TASK REQUIREMENTS =>
Please give back, word for word, only the lines starting at the one containing "1400x854 pixels. At" and ending at the one containing "Select the Shoulder" within the material below.

Start of Block

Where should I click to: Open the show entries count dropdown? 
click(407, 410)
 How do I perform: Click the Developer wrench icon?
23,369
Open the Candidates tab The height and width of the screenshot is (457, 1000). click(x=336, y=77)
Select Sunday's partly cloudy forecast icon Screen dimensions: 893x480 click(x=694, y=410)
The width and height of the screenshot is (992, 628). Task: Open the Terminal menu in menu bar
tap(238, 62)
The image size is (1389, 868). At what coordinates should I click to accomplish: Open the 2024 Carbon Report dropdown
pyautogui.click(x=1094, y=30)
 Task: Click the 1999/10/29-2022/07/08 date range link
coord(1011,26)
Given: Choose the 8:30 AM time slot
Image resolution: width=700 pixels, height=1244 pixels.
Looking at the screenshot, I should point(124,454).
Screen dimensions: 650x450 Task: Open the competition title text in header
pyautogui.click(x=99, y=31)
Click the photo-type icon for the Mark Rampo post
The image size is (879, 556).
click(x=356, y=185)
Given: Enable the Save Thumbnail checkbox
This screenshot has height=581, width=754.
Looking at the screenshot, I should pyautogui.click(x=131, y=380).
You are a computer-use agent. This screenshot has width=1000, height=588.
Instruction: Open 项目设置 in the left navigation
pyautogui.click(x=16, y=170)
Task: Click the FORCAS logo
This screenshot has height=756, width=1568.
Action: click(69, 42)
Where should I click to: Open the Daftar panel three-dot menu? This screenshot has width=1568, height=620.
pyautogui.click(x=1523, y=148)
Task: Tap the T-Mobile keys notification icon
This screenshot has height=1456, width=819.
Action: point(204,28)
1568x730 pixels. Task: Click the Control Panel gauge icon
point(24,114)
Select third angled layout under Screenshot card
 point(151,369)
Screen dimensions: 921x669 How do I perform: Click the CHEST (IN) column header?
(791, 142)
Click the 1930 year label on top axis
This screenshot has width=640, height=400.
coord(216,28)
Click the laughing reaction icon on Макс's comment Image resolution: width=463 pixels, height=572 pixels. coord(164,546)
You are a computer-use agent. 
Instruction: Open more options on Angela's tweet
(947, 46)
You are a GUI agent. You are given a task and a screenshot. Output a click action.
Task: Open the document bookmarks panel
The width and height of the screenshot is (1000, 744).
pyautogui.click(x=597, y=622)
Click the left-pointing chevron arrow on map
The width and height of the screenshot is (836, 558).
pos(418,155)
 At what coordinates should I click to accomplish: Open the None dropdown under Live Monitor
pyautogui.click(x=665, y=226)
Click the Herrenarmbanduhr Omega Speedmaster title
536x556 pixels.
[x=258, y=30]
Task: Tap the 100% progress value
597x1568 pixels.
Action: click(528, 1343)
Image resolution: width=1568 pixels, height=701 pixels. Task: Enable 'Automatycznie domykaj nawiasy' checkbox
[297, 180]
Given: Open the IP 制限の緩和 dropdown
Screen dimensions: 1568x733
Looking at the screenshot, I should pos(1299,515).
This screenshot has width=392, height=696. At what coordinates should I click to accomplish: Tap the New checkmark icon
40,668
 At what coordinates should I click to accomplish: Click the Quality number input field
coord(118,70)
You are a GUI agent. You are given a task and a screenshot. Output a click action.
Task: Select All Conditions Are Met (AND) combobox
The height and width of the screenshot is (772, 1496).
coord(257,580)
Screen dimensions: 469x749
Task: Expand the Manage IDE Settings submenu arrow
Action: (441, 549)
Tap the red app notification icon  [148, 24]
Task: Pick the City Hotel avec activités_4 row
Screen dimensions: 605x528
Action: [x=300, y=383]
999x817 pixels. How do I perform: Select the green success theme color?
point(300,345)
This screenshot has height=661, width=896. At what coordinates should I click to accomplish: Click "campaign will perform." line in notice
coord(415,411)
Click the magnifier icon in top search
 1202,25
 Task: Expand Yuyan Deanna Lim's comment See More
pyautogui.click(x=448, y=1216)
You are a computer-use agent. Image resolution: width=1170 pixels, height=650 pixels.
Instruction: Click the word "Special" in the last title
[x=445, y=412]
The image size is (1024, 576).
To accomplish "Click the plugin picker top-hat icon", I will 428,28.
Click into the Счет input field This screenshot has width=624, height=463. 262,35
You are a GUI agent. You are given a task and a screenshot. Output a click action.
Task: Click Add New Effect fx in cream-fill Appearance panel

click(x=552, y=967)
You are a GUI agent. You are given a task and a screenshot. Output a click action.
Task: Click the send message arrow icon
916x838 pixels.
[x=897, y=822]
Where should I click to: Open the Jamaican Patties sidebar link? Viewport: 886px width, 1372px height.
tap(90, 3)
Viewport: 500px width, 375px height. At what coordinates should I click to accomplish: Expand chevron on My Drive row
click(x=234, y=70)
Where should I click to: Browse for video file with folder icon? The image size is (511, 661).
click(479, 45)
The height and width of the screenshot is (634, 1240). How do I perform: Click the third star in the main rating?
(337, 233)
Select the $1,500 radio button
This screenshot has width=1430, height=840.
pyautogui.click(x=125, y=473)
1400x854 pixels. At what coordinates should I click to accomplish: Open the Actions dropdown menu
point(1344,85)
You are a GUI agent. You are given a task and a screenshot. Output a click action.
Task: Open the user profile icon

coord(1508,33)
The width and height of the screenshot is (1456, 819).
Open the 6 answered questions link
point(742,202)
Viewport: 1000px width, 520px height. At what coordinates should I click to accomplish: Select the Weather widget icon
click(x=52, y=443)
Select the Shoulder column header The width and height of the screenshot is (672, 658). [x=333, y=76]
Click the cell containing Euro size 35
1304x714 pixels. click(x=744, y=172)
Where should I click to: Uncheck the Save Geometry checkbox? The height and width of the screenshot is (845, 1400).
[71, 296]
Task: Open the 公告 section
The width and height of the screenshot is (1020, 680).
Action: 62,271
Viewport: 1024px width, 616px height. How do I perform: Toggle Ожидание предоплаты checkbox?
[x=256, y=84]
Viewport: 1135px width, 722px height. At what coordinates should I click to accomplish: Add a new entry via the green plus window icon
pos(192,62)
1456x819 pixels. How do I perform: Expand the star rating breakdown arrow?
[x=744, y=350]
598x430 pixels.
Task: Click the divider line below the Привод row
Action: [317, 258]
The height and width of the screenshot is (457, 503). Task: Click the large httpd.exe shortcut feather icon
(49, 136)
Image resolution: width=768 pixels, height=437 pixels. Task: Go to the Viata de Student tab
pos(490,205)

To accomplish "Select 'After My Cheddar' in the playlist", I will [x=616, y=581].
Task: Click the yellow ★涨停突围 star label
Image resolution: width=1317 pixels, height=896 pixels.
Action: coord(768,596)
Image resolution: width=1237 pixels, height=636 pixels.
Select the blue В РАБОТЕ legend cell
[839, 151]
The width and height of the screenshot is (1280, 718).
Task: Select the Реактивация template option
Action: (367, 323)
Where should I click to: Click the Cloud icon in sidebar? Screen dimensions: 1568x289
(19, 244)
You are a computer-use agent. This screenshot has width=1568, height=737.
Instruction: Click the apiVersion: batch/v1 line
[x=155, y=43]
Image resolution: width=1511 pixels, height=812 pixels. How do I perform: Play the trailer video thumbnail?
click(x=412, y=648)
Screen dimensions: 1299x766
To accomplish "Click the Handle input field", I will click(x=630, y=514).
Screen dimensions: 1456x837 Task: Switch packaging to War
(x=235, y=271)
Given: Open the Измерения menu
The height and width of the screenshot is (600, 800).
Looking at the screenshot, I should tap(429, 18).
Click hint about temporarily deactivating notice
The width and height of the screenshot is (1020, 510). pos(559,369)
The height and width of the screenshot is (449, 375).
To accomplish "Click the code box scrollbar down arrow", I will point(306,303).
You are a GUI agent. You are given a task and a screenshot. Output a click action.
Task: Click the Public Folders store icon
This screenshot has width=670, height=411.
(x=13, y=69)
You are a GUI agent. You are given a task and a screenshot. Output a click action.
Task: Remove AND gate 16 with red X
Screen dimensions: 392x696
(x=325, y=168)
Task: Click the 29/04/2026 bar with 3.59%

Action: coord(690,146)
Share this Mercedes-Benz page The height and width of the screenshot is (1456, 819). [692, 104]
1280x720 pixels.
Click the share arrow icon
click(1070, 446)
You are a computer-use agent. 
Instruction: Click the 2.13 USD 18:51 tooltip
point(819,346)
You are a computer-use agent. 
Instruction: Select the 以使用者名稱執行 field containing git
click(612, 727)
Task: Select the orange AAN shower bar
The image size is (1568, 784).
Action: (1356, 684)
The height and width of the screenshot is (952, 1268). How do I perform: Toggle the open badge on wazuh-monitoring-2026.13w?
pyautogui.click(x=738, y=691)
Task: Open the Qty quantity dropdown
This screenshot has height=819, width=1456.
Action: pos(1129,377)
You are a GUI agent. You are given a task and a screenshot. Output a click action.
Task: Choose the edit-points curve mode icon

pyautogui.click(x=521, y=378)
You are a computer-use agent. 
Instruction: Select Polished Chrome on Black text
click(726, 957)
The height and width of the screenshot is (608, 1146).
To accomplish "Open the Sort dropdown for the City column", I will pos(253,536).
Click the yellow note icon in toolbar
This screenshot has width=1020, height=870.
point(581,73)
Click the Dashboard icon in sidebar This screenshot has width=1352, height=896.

End of Block

TASK OUTPUT =>
1400x854 pixels. At what coordinates should I click to accomplish: Open the Actions dropdown menu
point(1344,85)
You are a GUI agent. You are given a task and a screenshot. Output a click action.
Task: Open the user profile icon

coord(1508,33)
The width and height of the screenshot is (1456, 819).
Open the 6 answered questions link
point(742,202)
Viewport: 1000px width, 520px height. At what coordinates should I click to accomplish: Select the Weather widget icon
click(x=52, y=443)
Select the Shoulder column header The width and height of the screenshot is (672, 658). [x=333, y=76]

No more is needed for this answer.